C’est ainsi que le montrent la troisième et quatrième règle : « Je considérerai, comme si j’étais à l’article de la mort, de quelle manière et avec quel soin je voudrais m’être conduit dans l’élection présente; et, me réglant sur ce que je voudrais avoir fait alors, je le ferai fidèlement maintenant (§186). Je considérerai avec attention quelles seront mes pensées au jour du jugement; je me demanderai comment je voudrais avoir délibéré dans l’élection actuelle; et la règle que je voudrais alors avoir suivie est celle que je suivrai à cette heure, afin de me trouver en ce jour dans un entier contentement et dans une grande joie (§187). »
Cette méditation sur la mort remonte à l’Antiquité, qui a développé le thème du « Memento mori » (Souviens-toi que tu es mortel), qui va être christianisé. Le Christianisme reprend l’idée antique de la nécessaire familiarité avec la pensée de la mort et du rappel de son imminence. Cependant, tandis que la poésie épicurienne prône le « carpe diem » (cueille le jour, profite du moment présent), l’Eglise insiste sur l’urgence de la conversion.
Parmi le trésor de Boscoreale découvert en 1895, on a trouvé ce gobelet d’argent avec d’autres pièces d’orfèvrerie romaine du Ier siècle, au moment de l’éruption du Vésuve en 79 après J.-C. « Le décor de ce gobelet illustre la fragilité et la vanité de la condition humaine : réduits en squelettes, poètes et philosophes grecs invitent à jouir de l’instant présent, accompagnés par des maximes épicuriennes gravées en pointillé ».

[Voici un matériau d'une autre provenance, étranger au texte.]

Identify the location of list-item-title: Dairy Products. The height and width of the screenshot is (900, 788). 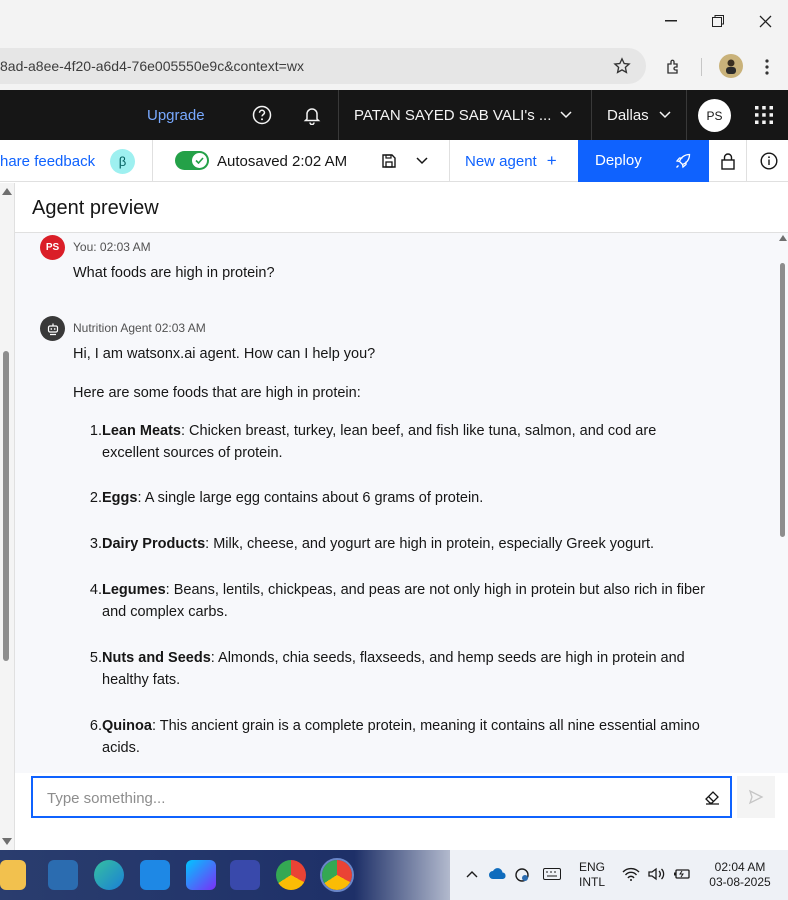
(154, 544).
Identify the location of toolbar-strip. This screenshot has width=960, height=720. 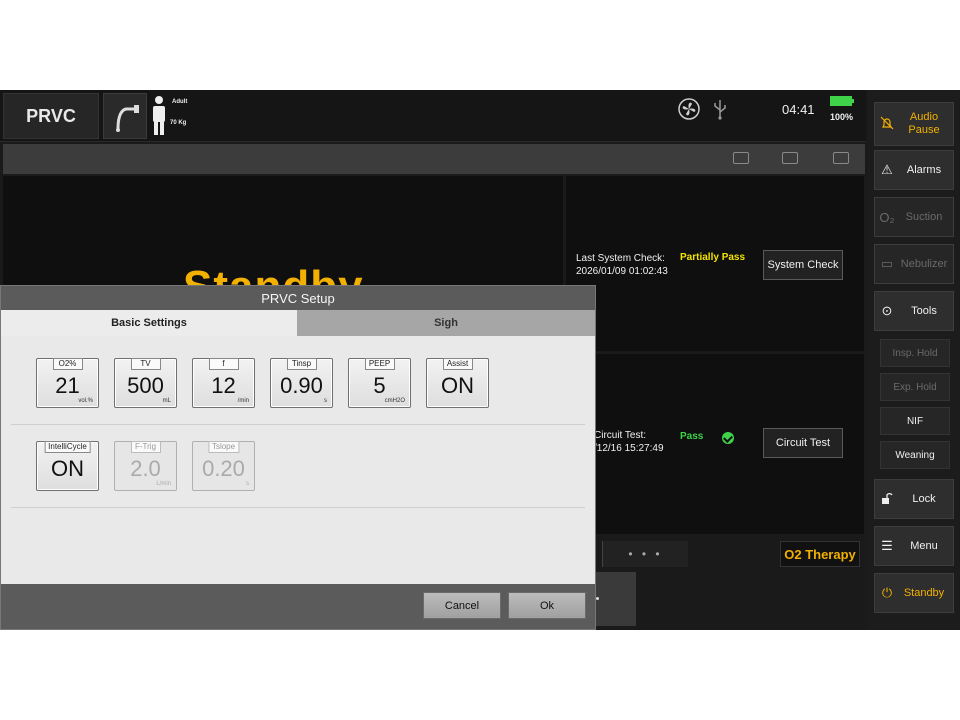
(434, 159).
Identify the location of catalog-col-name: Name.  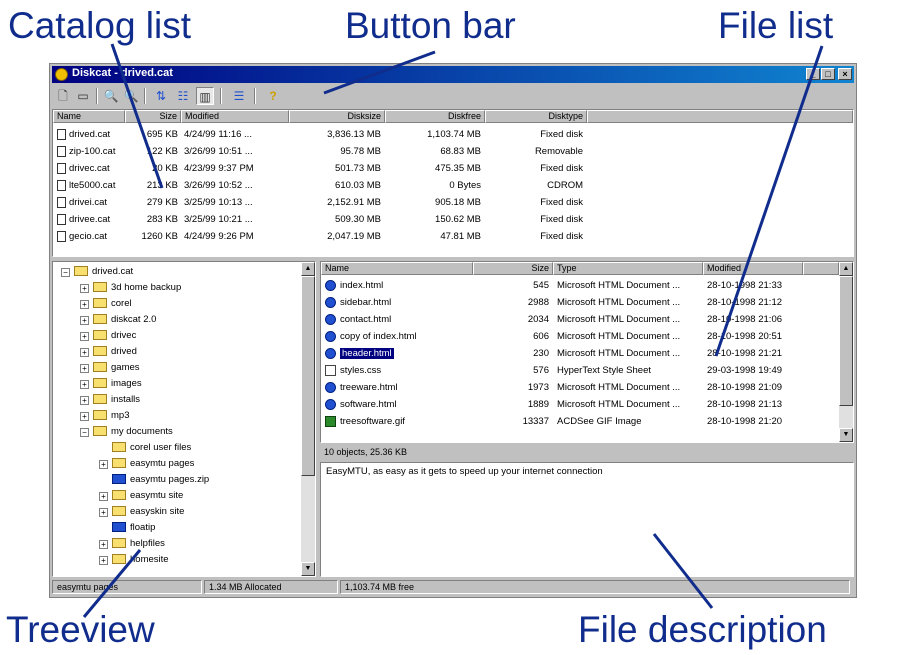
(89, 116).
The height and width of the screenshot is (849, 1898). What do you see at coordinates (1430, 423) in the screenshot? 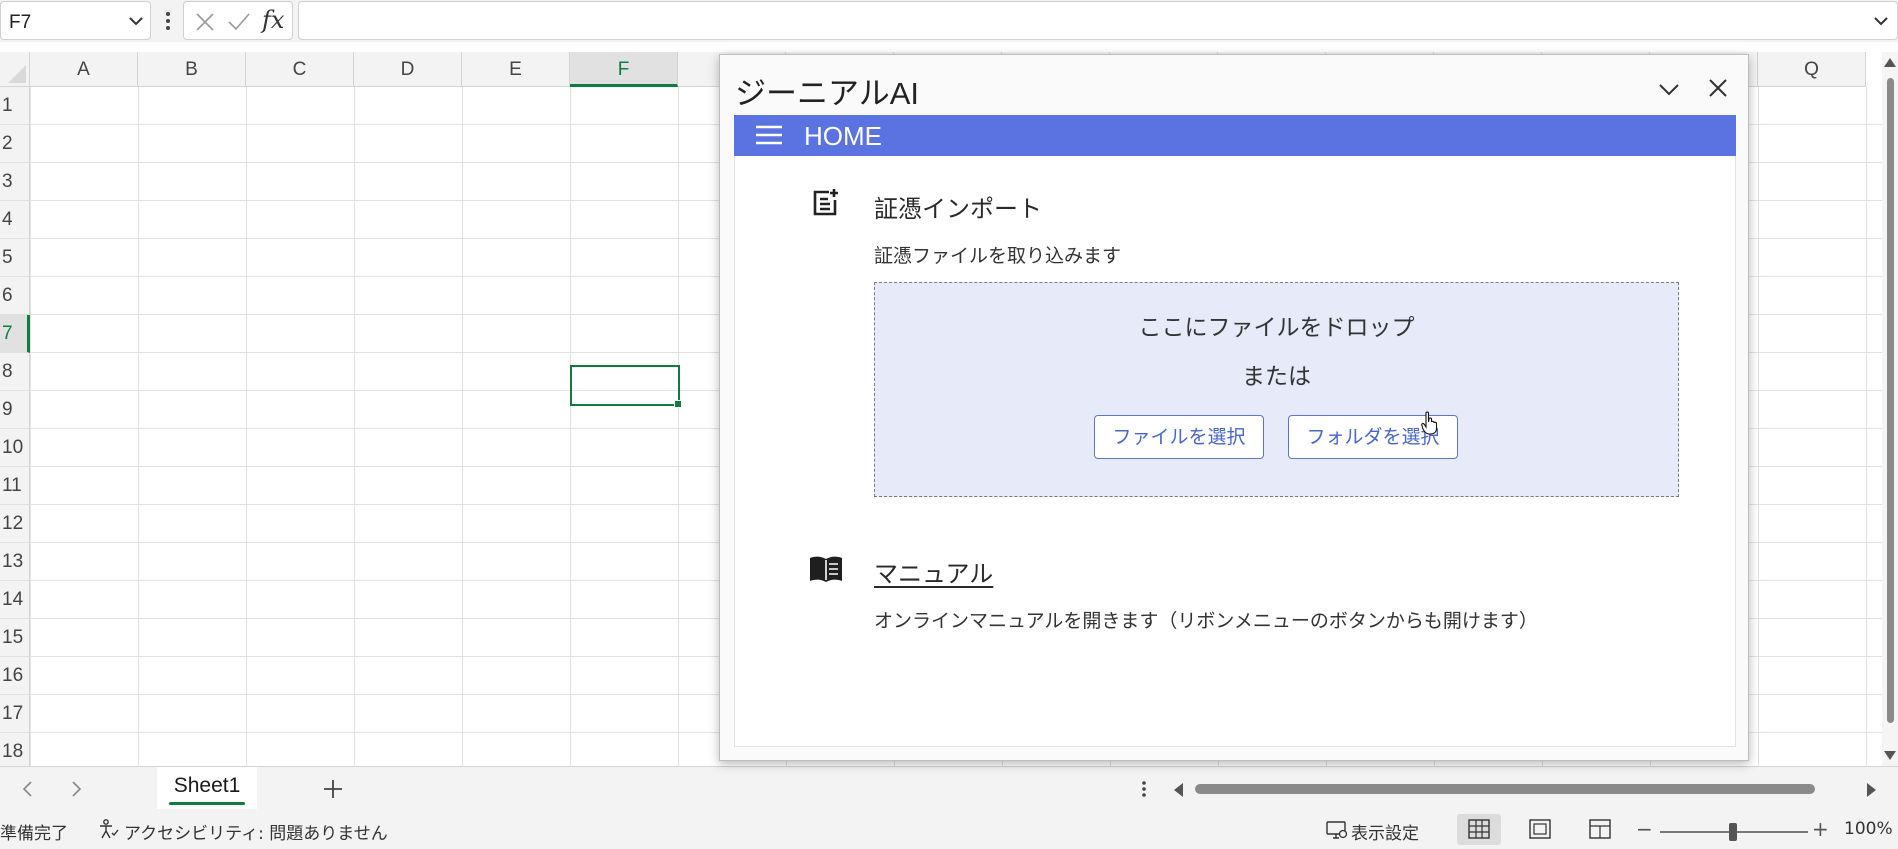
I see `hand-cursor-icon` at bounding box center [1430, 423].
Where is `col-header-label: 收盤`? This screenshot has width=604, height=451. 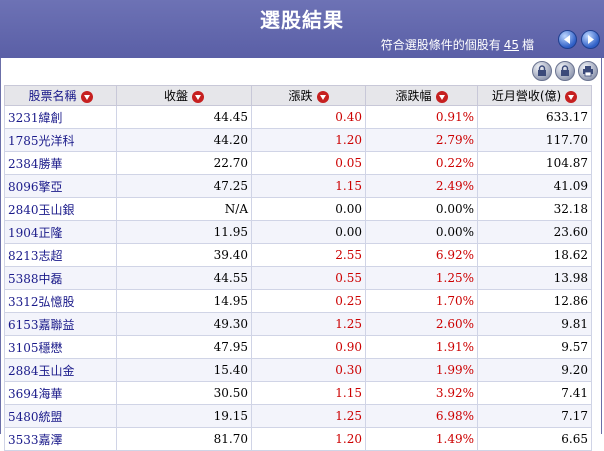 col-header-label: 收盤 is located at coordinates (176, 96).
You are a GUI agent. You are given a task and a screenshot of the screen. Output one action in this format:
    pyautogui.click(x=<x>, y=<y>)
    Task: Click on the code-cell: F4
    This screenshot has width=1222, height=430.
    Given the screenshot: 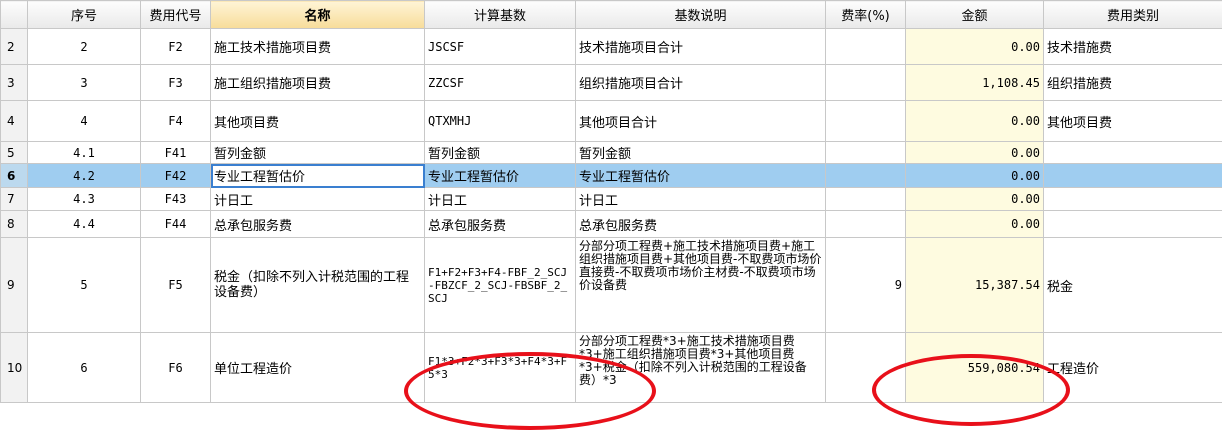 What is the action you would take?
    pyautogui.click(x=176, y=122)
    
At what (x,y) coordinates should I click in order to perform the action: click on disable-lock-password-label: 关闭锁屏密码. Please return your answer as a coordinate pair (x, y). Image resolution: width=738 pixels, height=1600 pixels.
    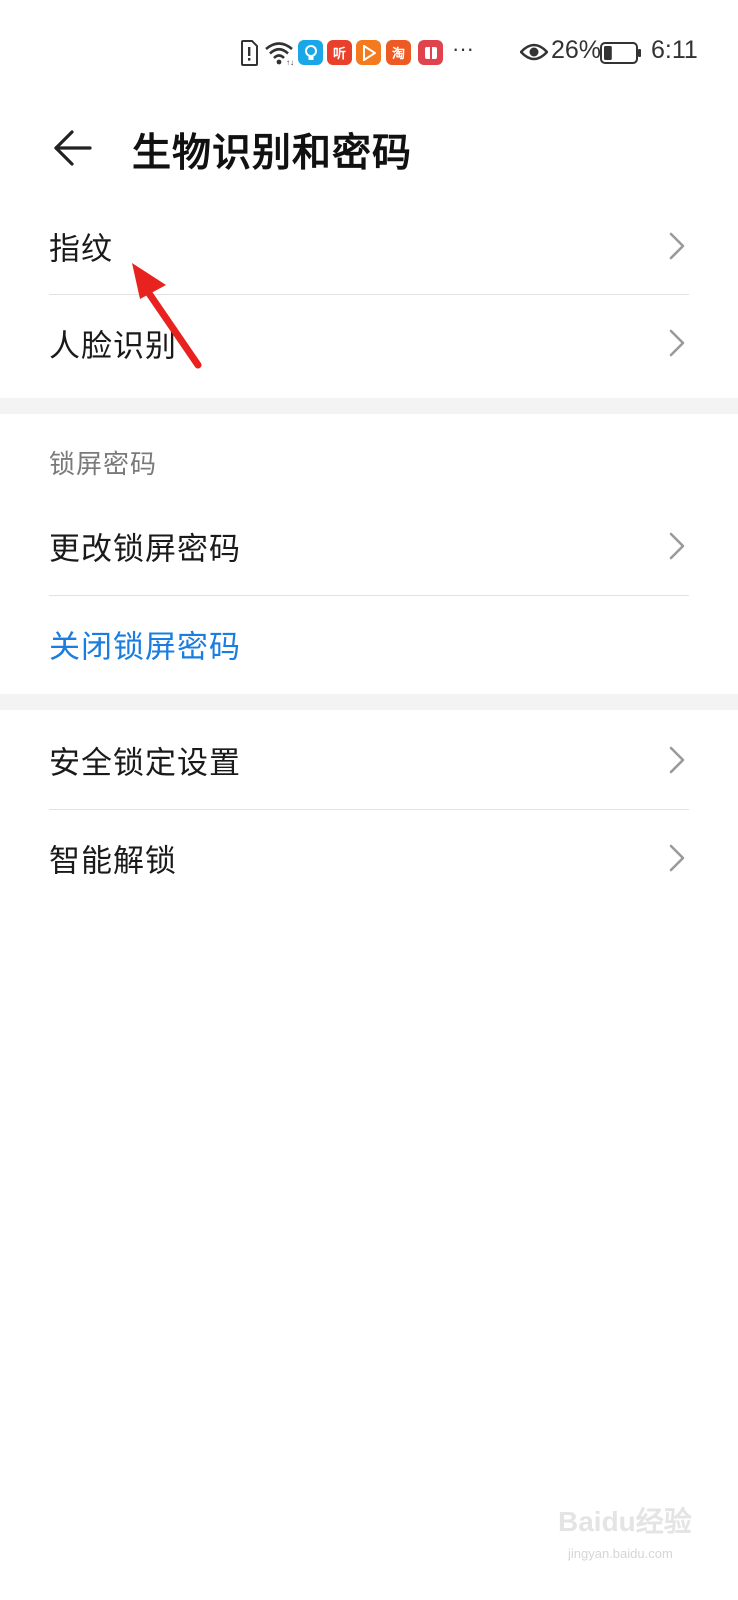
    Looking at the image, I should click on (145, 648).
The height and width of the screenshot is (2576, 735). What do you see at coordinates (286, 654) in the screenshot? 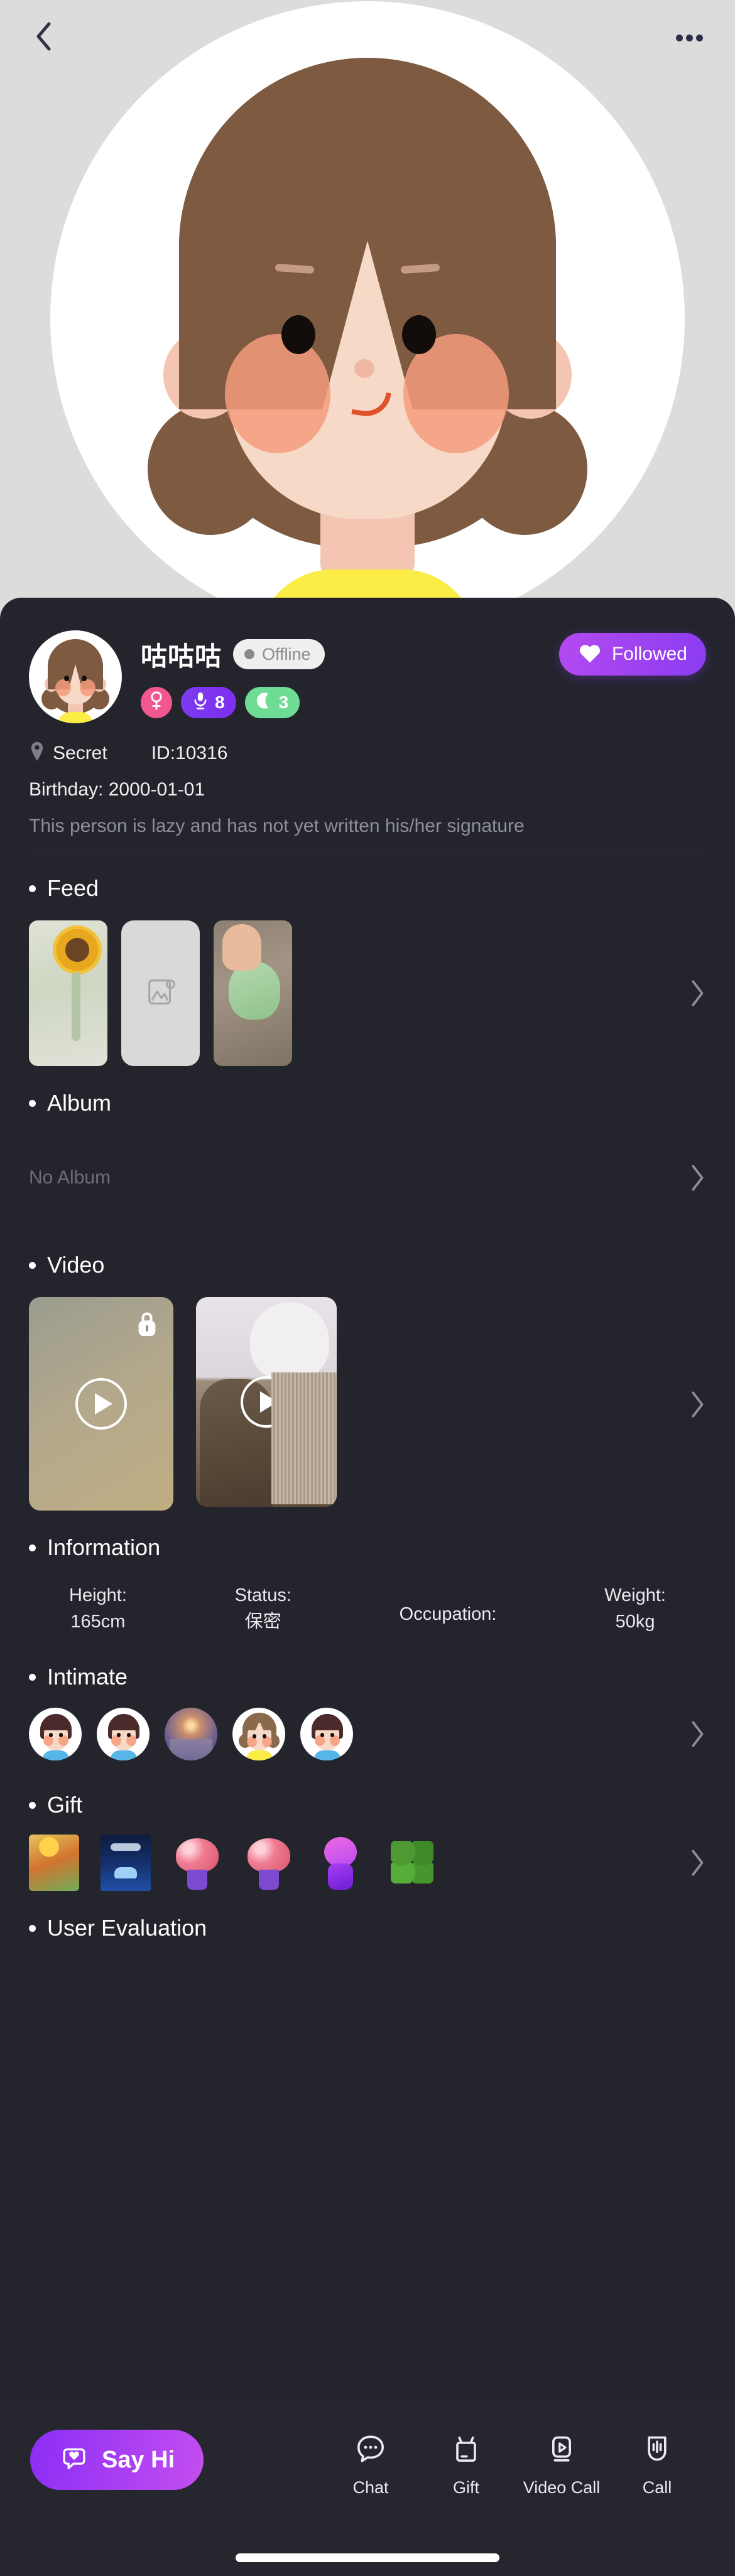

Le thème de la précarité de la vie humaine s’inscrit aussi dans la tradition médiévale chrétienne des danses macabres. Cependant, il se crée, à partir du XVIe siècle avec le courant baroque de la Contre Réforme, une iconographie symbolique dans la peinture de Vanités, ainsi qu’une poésie religieuse orientée sur les fins dernières et la destinée spirituelle de l’homme. Ainsi dans sa «Madeleine au Désert», Pierre de Saint-Louis, fait parler dans une prosopopée (discours fictif), le crâne d’une morte :
Au pied d’un crucifix, une teste de mort,
Ou de morte plutôt, lui déclare son sort,
Y voyant sur son front, ces paroles écrites,
Qu’avec elle, lecteur, il faut que tu médites :
« Dans les trous de mes yeux, et sur ce crâne ras,
Vois comme je suis morte, et comme tu mourras,
J’avais eu, comme toi, la chevelure blonde,
Les brillants de mes yeux ravissaient tout le monde,
Maintenant je ne suis que ce que tu peux voir,
Sers-toi donc de moi, comme de ton miroir. »
Sur ce portrait sans masque, où tout lui peut paraître,
Elle voit ce qu’elle est, et ce qu’elle doit être,
Et regardant toujours ce têt de trépassé,
Elle voit le futur dans ce présent passé…
( Rousset, 1968, t. II, p. 144)
Tous les thèmes du mouvement baroque sont présents dans ce poème : spectacle de la mort, goût du macabre, image du miroir, écoulement du temps, recherche des antithèses, apostrophe au lecteur, et surtout leçon religieuse qui n’est plus guère perçue aujourd’hui.
En effet, le crâne qui s’offre à la méditation de Marie-Madeleine lui montre la fragilité de la jeunesse, l’aspect éphémère de la beauté féminine et la destinée mortelle de tout être humain. On trouve souvent la présence d’un crâne au pied de la croix dans les tableaux représentant la Crucifixion, car le Golgotha signifie « lieu du crâne ». C’est pourquoi une très ancienne tradition rapporte qu’il s’agirait du crâne d’Adam. Cet aspect certes légendaire veut du moins signifier symboliquement que le Christ est le « Nouvel Adam » venu racheter Adam, le « terreux », archétype du pécheur. La méditation sur le crâne révèle ainsi l’essence-même du Christianisme, mystère de la Mort et de la Rédemption du Christ. C’est pourquoi l’iconographie privilégie la représentation de Marie-Madeleine, pécheresse pardonnée.